I’ve been watching jurors’ reactions much more to styles of advocacy because I’m infinitely fascinated by seeing what feedback you get from those faces, and I really do believe that the bombastic approach in many, many instances is not how to win the jury’s hearts and minds. Obviously certain witnesses might call for it, but I find jurors wincing sometimes where the only approach is haranguing a witness, even if they’re a witness who is getting into trouble with their evidence, you can see the jurors wince and sit a bit from it. I don’t see many women cross-examining at length in front of juries in either crime or civil, although in some yes, and I’ve noticed that jurors are very attuned in the main to again the logic and the more subtle way of catching someone up completely by just subtly boxing them in. So I’m not at all convinced that the haranguing wins the community’s favour, except so far as TV shows are concerned.

Juliette Brodsky

Actually, Simone Jacobsen, what about enlisting technology to the cause with the (WBA) website having some podcasts of different advocates, female advocates?

Simone Jacobson

I was just going to ask you that question, Juliette, because I remember we had that conversation where you said “Have you ever thought about taping your own cross examination and putting it on the web as a podcast?” and I said, “No, Juliette, I hadn’t” [laughter], but I just thought of that just before you asked me and it’s a whole different direction where technology could take us in terms of videotaping of women barristers cross-examining on the web that people can click on.
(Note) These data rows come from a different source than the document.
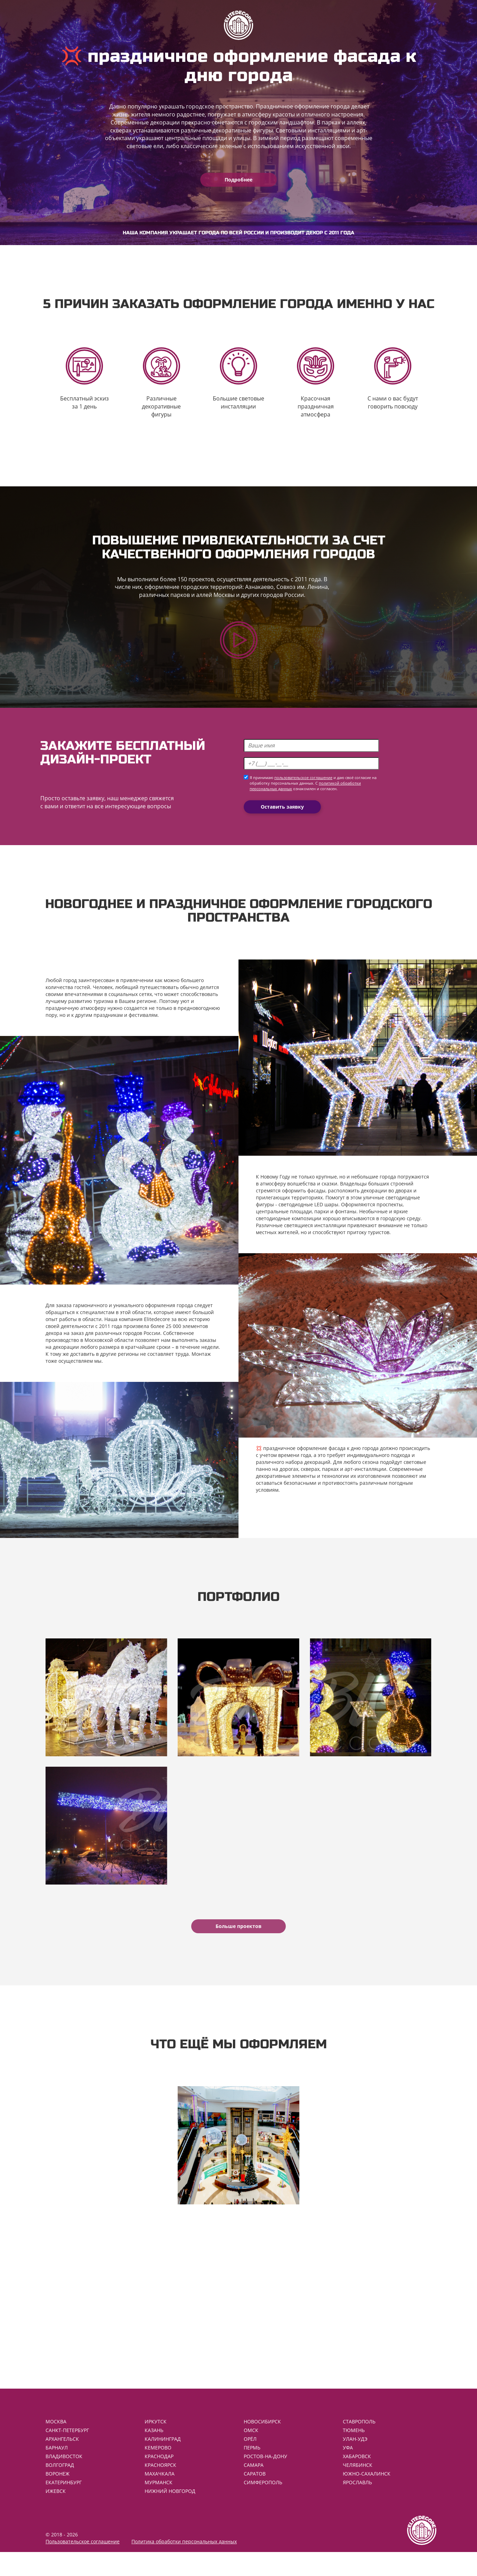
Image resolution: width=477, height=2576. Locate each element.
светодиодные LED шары (308, 1213)
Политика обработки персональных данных (184, 2565)
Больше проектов (238, 1943)
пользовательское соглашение (303, 786)
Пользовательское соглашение (83, 2565)
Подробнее (238, 179)
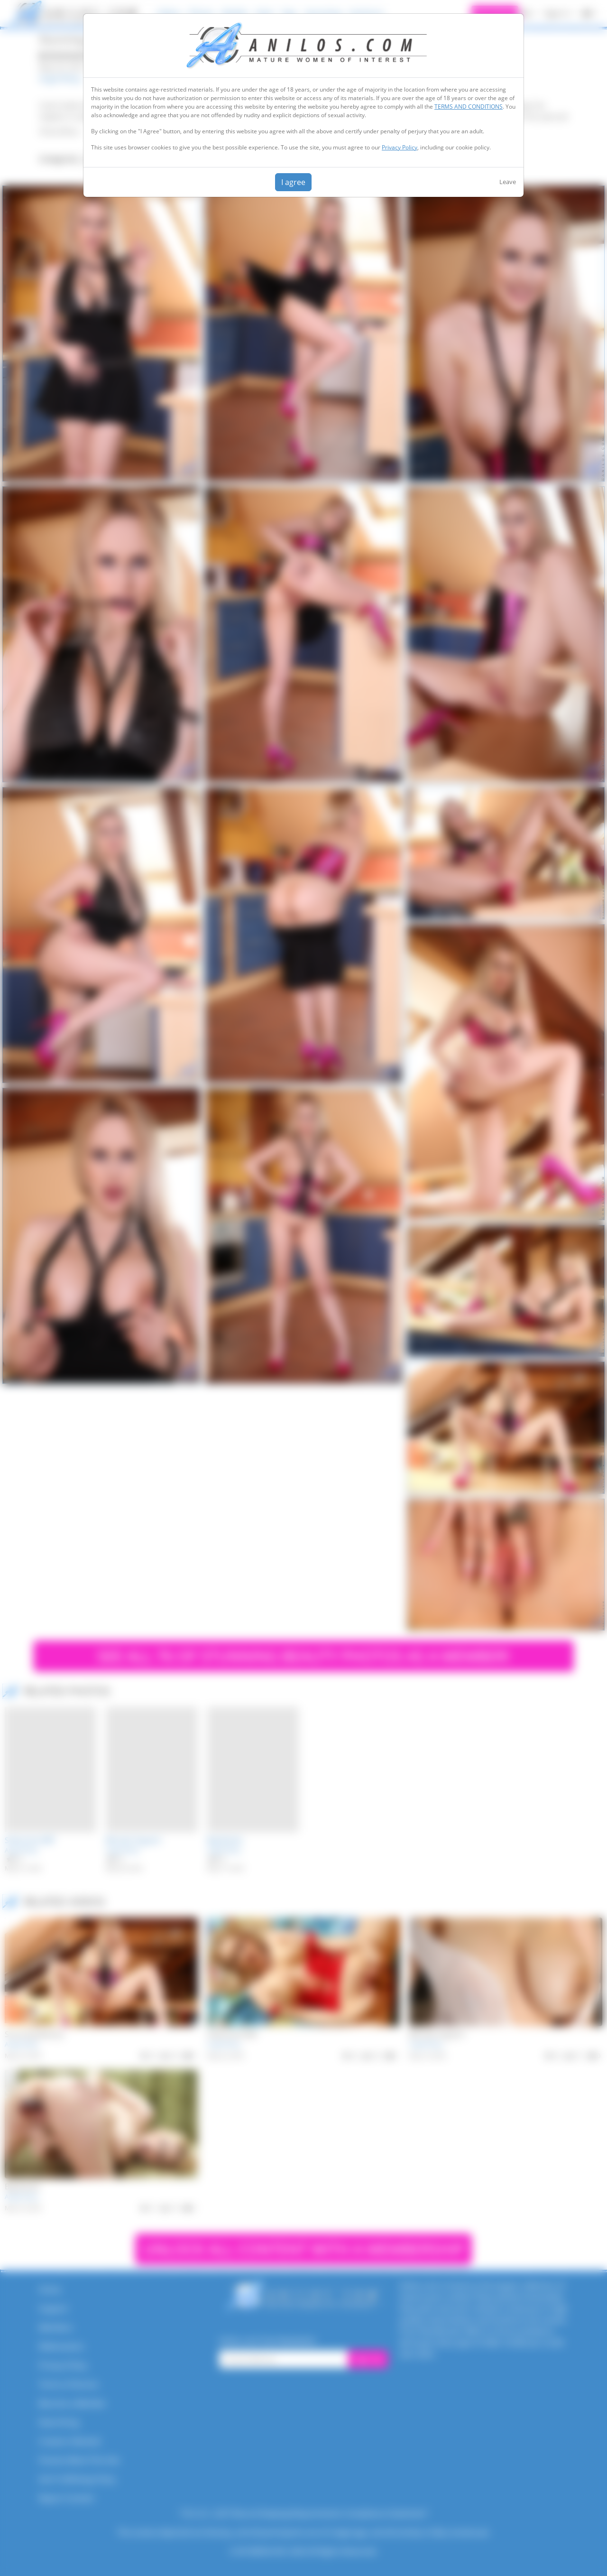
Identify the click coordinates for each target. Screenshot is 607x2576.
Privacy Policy (399, 147)
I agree (293, 182)
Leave (507, 181)
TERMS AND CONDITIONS (468, 106)
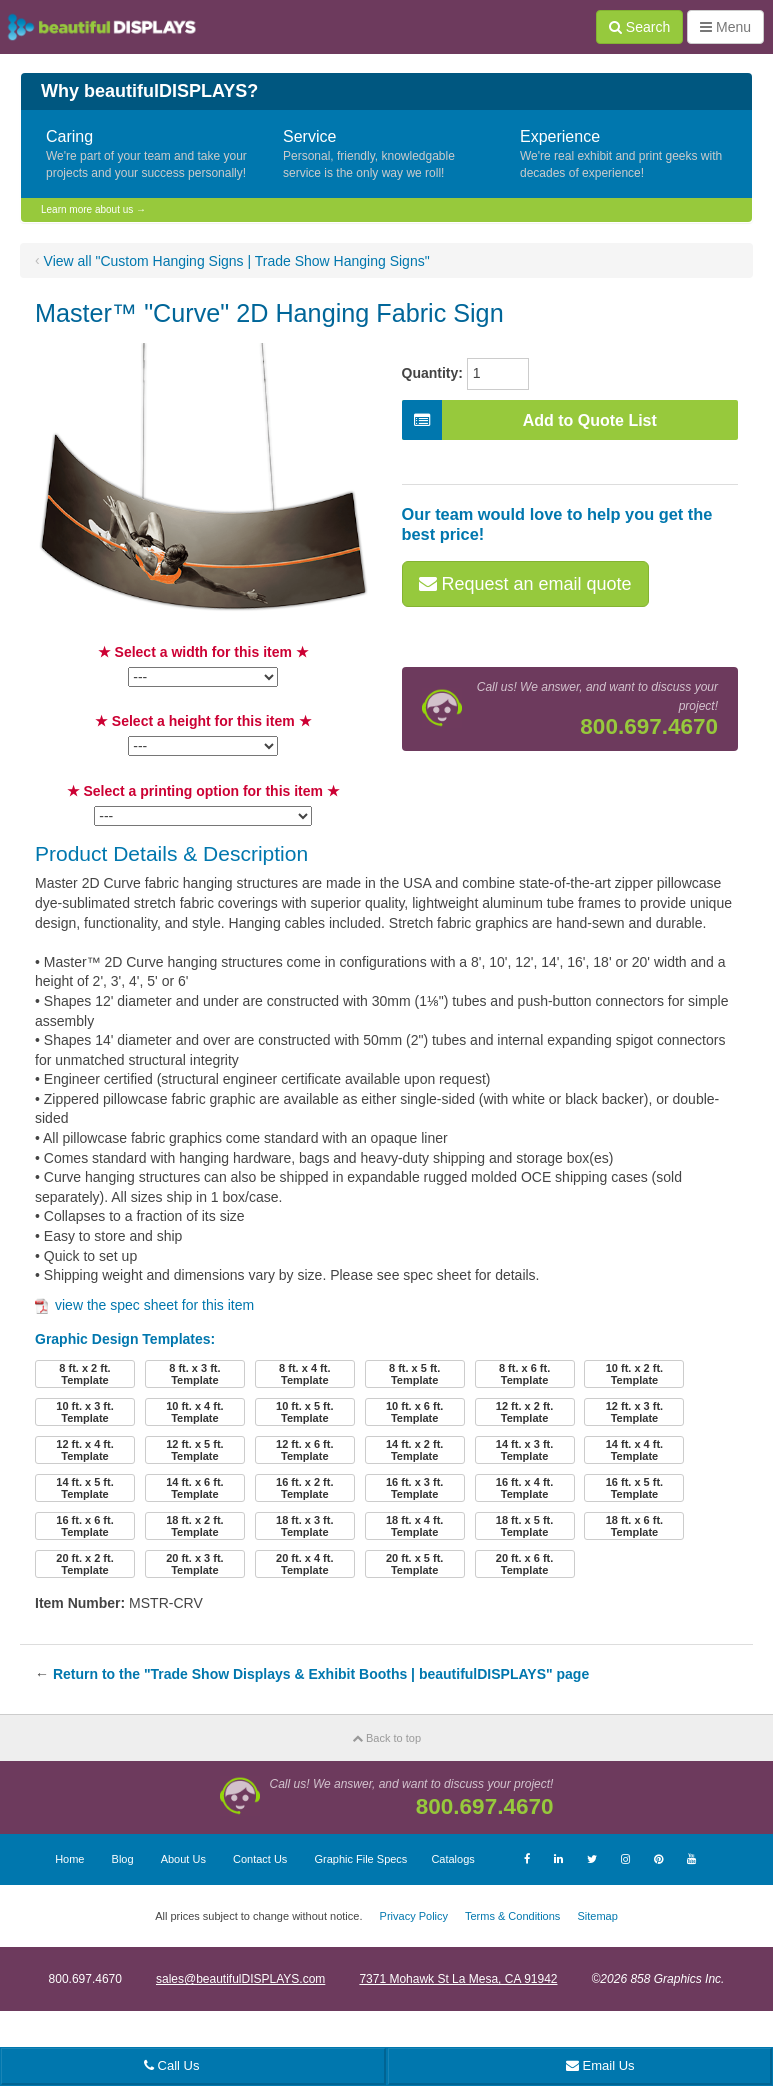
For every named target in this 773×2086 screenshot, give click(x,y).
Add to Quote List (529, 420)
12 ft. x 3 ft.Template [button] (634, 1412)
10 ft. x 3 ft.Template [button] (84, 1412)
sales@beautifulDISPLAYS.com (240, 1979)
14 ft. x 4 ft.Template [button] (634, 1450)
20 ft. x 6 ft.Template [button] (524, 1564)
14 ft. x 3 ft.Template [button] (524, 1450)
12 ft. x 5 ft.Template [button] (194, 1450)
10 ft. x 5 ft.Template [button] (304, 1412)
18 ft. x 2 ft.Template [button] (194, 1526)
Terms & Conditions (512, 1916)
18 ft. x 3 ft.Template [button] (304, 1526)
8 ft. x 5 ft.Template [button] (414, 1374)
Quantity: (432, 373)
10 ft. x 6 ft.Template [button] (414, 1412)
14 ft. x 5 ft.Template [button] (84, 1488)
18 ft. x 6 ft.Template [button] (634, 1526)
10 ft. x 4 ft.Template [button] (194, 1412)
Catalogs (452, 1859)
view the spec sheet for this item (144, 1305)
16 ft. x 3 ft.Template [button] (414, 1488)
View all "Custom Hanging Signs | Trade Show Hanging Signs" (237, 261)
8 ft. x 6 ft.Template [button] (524, 1374)
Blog (123, 1859)
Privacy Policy (414, 1916)
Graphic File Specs (360, 1859)
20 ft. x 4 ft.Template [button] (304, 1564)
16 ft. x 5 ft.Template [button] (634, 1488)
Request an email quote (525, 584)
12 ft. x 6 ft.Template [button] (304, 1450)
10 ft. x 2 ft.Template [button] (634, 1374)
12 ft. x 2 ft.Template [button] (524, 1412)
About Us (183, 1859)
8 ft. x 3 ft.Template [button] (194, 1374)
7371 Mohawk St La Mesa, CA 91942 (458, 1979)
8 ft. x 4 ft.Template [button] (304, 1374)
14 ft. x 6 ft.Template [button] (194, 1488)
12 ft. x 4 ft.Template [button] (84, 1450)
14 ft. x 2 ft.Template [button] (414, 1450)
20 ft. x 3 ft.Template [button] (194, 1564)
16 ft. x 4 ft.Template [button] (524, 1488)
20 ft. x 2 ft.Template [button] (84, 1564)
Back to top (386, 1738)
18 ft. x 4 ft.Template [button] (414, 1526)
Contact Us (260, 1859)
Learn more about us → (93, 209)
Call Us (172, 2065)
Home (69, 1859)
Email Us (600, 2065)
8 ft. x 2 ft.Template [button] (84, 1374)
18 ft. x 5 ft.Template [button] (524, 1526)
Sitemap (597, 1916)
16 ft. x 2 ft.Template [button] (304, 1488)
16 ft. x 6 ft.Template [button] (84, 1526)
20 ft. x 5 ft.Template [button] (414, 1564)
But I think there is a lot to be said about the image of women as advocates and cross examining, and that more perhaps can be done with the public and in schools and to get that idea across, the picture of a woman as a strong advocate and cross examiner.


Edited transcript of interviews conducted by Juliette Brodsky on March 30 and April 10 2007 in the Neil McPhee Room, Owen Dixon Chambers East, and filmed by Sarah McLeod, Stewart Carter, Branden Barber and Bonnie Elliott.